Health care recievership update

Developed by the California Coalition for Women Prisoners in consultation with Prison Law Office.

• In June 2005 Judge Thelton Henderson declared that the state prison medical system was “terribly broken” and placed it in federal receivership. Henderson wrote “The harm already done in this case to California’s prison inmate population could not be more grave, and the threat of future injury and death is virtually guaranteed in the absence of drastic action”.

• Judge Henderson’s action was taken after reviewing changes mandated by the Plata law suit, filed by the Prison Law Office, and finding that changes were grossly inadequate.

• Once a Receiver is chosen, the CDC will no longer have control over the prison health care system. Until then the CDC maintains the current system although state corrections officials admit that the system is in “extreme crisis”.

• The court had hoped to quickly find an experienced candidate to fill the position of Receiver, but in early November it hired a professional search firm, Korn Ferry International, in order to find a qualified person for this extremely difficult job.

• It could be sometime in the spring before the system in actually managed by a receiver.

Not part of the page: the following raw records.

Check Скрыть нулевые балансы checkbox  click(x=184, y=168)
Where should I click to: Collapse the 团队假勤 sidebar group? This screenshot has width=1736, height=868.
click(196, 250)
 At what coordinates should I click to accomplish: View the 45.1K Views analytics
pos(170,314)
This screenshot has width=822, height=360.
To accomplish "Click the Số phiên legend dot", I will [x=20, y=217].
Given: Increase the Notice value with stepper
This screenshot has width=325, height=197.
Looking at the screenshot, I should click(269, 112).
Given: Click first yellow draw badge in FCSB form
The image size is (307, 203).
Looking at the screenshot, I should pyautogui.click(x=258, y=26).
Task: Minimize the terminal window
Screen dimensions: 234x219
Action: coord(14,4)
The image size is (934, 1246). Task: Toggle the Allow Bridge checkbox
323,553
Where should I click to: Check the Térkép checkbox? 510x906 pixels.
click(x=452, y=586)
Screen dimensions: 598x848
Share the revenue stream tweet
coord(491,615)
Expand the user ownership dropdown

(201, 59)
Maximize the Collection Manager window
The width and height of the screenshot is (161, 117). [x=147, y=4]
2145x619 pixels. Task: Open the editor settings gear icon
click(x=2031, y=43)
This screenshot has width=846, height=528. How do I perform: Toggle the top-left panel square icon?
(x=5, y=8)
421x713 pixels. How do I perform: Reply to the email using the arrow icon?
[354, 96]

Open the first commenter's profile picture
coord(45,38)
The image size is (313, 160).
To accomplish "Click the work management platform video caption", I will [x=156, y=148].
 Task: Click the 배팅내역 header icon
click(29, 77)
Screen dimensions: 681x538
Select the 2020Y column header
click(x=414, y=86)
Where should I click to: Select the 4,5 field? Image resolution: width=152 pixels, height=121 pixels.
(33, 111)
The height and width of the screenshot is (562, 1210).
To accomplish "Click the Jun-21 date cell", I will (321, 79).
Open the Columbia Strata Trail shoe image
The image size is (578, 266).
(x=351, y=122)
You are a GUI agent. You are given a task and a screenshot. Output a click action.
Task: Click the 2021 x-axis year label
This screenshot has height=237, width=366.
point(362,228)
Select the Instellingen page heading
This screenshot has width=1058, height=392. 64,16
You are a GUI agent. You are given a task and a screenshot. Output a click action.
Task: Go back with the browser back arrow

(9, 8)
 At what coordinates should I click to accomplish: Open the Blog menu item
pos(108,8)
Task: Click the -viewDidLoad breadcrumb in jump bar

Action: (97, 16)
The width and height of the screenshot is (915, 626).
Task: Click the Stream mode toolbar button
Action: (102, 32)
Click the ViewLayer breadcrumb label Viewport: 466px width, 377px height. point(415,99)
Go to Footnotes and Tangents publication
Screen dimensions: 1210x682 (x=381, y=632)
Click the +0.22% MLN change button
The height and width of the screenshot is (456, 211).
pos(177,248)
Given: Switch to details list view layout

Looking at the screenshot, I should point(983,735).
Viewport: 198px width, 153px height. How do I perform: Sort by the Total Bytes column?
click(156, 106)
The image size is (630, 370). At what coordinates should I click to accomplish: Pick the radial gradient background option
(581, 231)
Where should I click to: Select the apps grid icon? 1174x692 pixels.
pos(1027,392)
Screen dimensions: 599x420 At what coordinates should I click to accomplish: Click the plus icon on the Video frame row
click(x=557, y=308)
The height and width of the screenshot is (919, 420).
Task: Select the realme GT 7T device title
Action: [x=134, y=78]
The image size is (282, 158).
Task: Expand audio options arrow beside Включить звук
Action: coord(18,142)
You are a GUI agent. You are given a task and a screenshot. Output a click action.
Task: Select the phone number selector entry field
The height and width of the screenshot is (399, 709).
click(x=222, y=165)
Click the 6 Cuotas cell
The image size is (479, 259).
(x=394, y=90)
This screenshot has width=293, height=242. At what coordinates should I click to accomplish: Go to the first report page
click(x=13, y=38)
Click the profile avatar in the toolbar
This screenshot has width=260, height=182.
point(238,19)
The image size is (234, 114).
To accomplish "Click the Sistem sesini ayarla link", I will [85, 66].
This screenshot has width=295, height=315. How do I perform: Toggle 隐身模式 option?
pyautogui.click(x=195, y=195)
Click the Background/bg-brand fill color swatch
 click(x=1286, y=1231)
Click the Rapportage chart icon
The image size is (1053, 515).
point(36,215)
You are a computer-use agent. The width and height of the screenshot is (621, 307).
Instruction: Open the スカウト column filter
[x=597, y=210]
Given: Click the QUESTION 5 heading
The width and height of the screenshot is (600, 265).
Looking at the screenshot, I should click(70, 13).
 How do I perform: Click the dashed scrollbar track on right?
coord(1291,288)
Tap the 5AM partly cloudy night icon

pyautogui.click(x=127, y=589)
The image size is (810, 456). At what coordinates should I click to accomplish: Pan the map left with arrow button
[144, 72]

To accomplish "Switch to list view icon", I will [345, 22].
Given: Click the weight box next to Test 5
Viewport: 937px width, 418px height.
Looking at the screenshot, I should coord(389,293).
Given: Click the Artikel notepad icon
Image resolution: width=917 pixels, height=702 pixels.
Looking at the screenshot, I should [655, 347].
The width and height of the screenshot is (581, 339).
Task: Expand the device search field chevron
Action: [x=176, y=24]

• Judge Henderson has also appointed a consultant to prepare a report outlining ideas for addressing two of the most serious problems in the health care system: a growing number of staff vacancies for doctors, nurses and technicians; and the inadequacy of systems for reviewing the deaths of inmates under medical care and the number of serious injuries caused by poor care. In his order, Judge Henderson requested recommendations regarding interim solutions to staffing problems pending the appointment of the Receiver.

• The Prison Law Office will continue to monitor the new health care body, under the settlement of the Plata lawsuit, even after the Receiver takes over. This is paid for by the state.

• During this transition period, prisoners should continue filing 602’s when they have a grievance about the medical care they are receiving. They should proceed through the entire 602 process, up to Sacramento until they receive a notice from Sacramento that the 602 has been denied. At that point they should send a copy of the denial to CCWP or directly to the Prison Law Office.

• Under Plata MTA’s are not supposed to serve as gatekeepers. Please let CCWP or the Prison Law Office know of any instances when MTA’s are making decisions medical staff should be making.

• Language translation is available through AT&T telephone service which is contracted for by the CDC. Service is mandated when a translator is unavailable in any situation where the prisoner cannot communicate comfortably in English. Please let others know that this service is paid for by our tax dollars and should be asked for when needed!